Thursday, March 6, 2008

Data Form Wizard in ASP.Net Part I

Having a Data Form Wizard will ease your development effort especially when it come to plain master forms like Customers, Clients, Employees, etc.

In this blog I will show you displaying tables and fields of a selected database.

This example makes use of web.config and appSettings for storing Connection String values. If you are not familiar working with AppSetting visit my blog Web.config's appSettings section to avoid hard coded memory variable or my video Asp.Net web.config file and appSettings.
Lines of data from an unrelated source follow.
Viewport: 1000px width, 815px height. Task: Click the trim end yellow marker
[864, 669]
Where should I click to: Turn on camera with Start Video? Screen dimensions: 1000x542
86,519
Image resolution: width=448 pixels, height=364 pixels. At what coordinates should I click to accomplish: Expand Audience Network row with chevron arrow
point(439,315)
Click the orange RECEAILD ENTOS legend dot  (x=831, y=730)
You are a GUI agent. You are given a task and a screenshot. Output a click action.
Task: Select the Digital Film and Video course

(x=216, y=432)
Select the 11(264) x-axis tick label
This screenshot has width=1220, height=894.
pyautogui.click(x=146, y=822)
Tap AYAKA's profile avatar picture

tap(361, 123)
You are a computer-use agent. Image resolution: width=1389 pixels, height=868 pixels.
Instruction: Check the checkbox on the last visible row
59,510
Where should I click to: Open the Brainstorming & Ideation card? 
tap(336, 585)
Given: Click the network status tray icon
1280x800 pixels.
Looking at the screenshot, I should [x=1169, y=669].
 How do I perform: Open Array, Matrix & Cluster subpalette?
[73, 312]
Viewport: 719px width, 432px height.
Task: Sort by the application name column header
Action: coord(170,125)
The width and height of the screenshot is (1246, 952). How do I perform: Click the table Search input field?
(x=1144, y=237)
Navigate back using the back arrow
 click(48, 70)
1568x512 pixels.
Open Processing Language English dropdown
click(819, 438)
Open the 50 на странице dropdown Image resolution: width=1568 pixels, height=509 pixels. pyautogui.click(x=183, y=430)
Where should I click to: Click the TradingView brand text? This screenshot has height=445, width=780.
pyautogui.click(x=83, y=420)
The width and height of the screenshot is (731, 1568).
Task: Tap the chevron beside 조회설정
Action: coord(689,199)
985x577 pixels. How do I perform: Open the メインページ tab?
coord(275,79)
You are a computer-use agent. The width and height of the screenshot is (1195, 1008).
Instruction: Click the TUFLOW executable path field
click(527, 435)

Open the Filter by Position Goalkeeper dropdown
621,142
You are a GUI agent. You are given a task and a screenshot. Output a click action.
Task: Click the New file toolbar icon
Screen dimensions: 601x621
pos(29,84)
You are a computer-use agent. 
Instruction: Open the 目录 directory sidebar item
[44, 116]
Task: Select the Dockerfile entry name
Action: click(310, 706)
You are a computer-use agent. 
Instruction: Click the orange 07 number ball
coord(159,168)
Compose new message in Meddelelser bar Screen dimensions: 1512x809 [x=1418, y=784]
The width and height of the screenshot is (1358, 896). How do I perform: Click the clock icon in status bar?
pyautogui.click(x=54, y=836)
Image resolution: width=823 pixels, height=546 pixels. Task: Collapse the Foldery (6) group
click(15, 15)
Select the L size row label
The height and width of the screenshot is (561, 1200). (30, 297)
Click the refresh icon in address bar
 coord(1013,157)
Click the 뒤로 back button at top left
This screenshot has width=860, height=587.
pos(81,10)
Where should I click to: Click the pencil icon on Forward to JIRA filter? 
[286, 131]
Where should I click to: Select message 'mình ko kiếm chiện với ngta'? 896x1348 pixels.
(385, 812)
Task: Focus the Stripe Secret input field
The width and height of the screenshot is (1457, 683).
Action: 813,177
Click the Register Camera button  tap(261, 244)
I assume you are familiar with Wizard control and T-Sql Command like sp_helpdb, SELECT * FROM sysobjects and sp_help . If not visit my article on Transact Sql.

In the second part of blog I will take up the issue of creating the actual form with the fields selected.

The code is pretty simple except the final part ie. filling the fields.
sp_help returns multiple resultsets. What we want is the coulmn_name which is present in the second resultset. That is why i am invoking the SqlDataReader's NextResult method.













































using System.Data.SqlClient;
public partial class _Default : System.Web.UI.Page
{
SqlConnection cnn;
SqlDataAdapter da;
DataSet ds = new DataSet();
SqlCommand cmd;
SqlDataReader dr;

string strDb;
protected void Page_Load(object sender, EventArgs e)
{
cnn = new SqlConnection(ConfigurationManager.AppSettings.Get("Cnn"));
cnn.Open();
da = new SqlDataAdapter("sp_helpdb", cnn);
da.Fill(ds, "Db");
if (!IsPostBack)
{
ddlDb.DataSource = ds.Tables["Db"];
ddlDb.DataTextField = "name";
DataBind();
}
}
protected void ddlDb_SelectedIndexChanged(object sender, EventArgs e)
{

strDb = ddlDb.SelectedItem.ToString();
cnn = new SqlConnection("Integrated Security=sspi;Initial Catalog=" + strDb);
da = new SqlDataAdapter("SELECT * FROM sysobjects WHERE xtype = 'u'", cnn);
da.Fill(ds, "Tb");
ddlTable.DataSource = ds.Tables["Tb"];
ddlTable.DataTextField = "name";
DataBind();
}

Make sure that you set the AutoPostBack property of DropDownList to True.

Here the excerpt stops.